Terminou essa semana, oficialmente, nos EUA uma série televisiva que fez sucesso no mundo inteiro e foi sagrada como a série mais vista no planeta. Exibida pela FOX de 2004 a 2012 e aqui no Brasil pelo Universal Channel. A última temporada completa, inclusive o último episódio, já está disponível na Web. Aqui no Brasil só termina em junho. Trata-se  de Dr. House uma série médica, criada por David Shore, um escritor canadense aficcionado por Sherlock Holmes, e que tem como roteiro histórias que colocam um médico como investigador e anti-herói, doenças como vilões a serem vencidos e a jornada de diagnóstico e cura como uma aventura imiscuida com o cotidiano. Indicada e premiada  durante os oito anos de exibição, Dr. House, interpretado brilhantemente por Hugh Laurie é um médico infectologista e nefrologista, pessoa comum, com problemas comuns, com personalidade bastante controversa, mau-humorado, ceticista, misântropo (anti-social), sarcástico, sem ética, manipulador, chantagista, apostador compulsivo dentre outras coisas.

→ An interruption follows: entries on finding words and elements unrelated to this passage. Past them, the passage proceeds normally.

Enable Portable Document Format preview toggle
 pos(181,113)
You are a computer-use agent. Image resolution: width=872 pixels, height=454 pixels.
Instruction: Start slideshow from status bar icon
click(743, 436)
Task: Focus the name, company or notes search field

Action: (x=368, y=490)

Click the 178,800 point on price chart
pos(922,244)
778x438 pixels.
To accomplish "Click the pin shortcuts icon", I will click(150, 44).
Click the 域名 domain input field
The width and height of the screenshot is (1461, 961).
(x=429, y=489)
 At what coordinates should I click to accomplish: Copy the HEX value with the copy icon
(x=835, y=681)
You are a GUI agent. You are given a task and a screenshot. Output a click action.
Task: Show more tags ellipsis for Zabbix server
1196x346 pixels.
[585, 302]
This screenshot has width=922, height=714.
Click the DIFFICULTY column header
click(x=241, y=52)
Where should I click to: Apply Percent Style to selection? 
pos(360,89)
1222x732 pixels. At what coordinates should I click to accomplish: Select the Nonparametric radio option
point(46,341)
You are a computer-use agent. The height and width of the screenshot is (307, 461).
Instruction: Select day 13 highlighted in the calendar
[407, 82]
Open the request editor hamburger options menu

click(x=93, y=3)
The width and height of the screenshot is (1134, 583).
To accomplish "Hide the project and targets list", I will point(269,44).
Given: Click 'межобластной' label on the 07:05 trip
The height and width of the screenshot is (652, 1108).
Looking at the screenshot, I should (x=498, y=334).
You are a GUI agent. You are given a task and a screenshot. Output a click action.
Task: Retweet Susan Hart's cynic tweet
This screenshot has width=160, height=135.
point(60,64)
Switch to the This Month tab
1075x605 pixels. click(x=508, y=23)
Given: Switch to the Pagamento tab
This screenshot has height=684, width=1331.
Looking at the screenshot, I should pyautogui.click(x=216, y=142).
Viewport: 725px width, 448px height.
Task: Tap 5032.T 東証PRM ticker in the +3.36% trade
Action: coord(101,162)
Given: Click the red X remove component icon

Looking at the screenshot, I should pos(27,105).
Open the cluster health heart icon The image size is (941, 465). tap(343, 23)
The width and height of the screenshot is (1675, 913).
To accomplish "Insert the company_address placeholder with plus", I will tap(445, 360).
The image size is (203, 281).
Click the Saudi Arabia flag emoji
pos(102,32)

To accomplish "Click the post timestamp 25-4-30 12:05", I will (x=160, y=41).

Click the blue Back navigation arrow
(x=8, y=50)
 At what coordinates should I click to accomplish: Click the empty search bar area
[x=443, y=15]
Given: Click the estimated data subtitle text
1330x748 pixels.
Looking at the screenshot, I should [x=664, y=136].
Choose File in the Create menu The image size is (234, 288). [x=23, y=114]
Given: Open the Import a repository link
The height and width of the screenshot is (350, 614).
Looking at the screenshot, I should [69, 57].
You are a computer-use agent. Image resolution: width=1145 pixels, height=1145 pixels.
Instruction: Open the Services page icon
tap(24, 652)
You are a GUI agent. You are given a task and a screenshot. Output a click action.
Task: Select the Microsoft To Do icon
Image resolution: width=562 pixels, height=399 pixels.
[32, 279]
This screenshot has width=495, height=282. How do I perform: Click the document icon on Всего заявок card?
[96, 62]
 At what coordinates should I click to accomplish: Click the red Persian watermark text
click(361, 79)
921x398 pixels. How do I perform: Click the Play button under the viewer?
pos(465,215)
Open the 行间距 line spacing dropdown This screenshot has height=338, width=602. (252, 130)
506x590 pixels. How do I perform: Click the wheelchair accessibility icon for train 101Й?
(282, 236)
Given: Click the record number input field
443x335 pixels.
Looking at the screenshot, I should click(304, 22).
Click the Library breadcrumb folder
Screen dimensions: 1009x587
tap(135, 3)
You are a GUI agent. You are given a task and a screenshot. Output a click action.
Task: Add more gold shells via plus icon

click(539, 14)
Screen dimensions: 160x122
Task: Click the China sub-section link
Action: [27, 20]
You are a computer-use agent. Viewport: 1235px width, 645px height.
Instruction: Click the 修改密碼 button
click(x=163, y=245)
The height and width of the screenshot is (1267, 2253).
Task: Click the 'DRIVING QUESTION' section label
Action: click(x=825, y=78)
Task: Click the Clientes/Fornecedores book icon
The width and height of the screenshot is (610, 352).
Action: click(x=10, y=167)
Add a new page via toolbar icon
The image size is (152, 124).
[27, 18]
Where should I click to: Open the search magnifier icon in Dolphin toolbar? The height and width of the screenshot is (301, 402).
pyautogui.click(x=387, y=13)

O contexto é um hospital universitário fictício em New Jersey, as doenças abordadas/encenadas são raras e reais, a série contou com uma consultoria médica permanente para orientação.
A influência de Sherlock Holmes é visível e gritante. A similaridade do nome, Holmes remete a Home que em tradução livre é lar; House da mesma forma é casa; a logística de solução dos casos - método socrático de investigação filosófica, condução de raciocínio e processo de reflexão; o caráter psicológico usado para desvendar os mistérios; o poder de observação e dedução; o uso da bengala; ambos tocam instrumentos musicais: Holmes toca violino, House toca piano; a dependência química: Holmes é viciado em cocaína, House em Hidrocodona - Vicodin; a amizade de Holmes com John Watson, da mesma forma a de House com James Wilson; o maior inimigo de Holmes era o professor Moriarty, o homem que tenta matar House chama-se Moriarty; Ambos são desafiados por uma mulher  que os vence, em Sherlock Holmes é Irene Adler, sendo mais inteligente que ele no conto o Escândalo na Boemia, e citada em outros contos como o desafio a altura; em House é Esther Doyle - qualquer semelhança com o sobrenome do autor de Sherlock Holmes, Arthur Conan Doyle, também é proposital - ela é uma obsessão por não haver conseguido diagnosticar a doença que a levou  a óbito, ou seja, vencido pela morte; o número do apartamento em que moram é o mesmo, 221B.
Gregory House era, como personagem, alguém que tinha a missão confessa de ser ele mesmo com todos os defeitos e imperfeições e a coragem de encarar todos os entreveros da vida assumindo as consequências. Era alguém que sofria de uma dor insuportável devido a necrose do músculo quadríceps após uma cirurgia mal sucedida, deixando-o manco, o que o levava aos analgésicos e que o levava ao vício. Era alguém que sabia seu pai de criação não ser seu pai biológico, sem ninguém o haver contado, somente pelas percepções e considerações que fazia, vindo a confirmá-lo depois. Alguém que sendo um gênio convivia mal com inteligência comum. Alguém que não respeitava regras e o fazia de propósito, assistia novelas médicas no trabalho, jogava jogos eletrônicos na frente da equipe e dos pacientes, fazia refeições na UTI. Alguém que afrontava o poder instituído. Alguém que usava a irreverência como arma para constrangimento. Alguém que tinha o deboche como marca registrada, alguém para quem a vida era um jogo a ser jogado com placar.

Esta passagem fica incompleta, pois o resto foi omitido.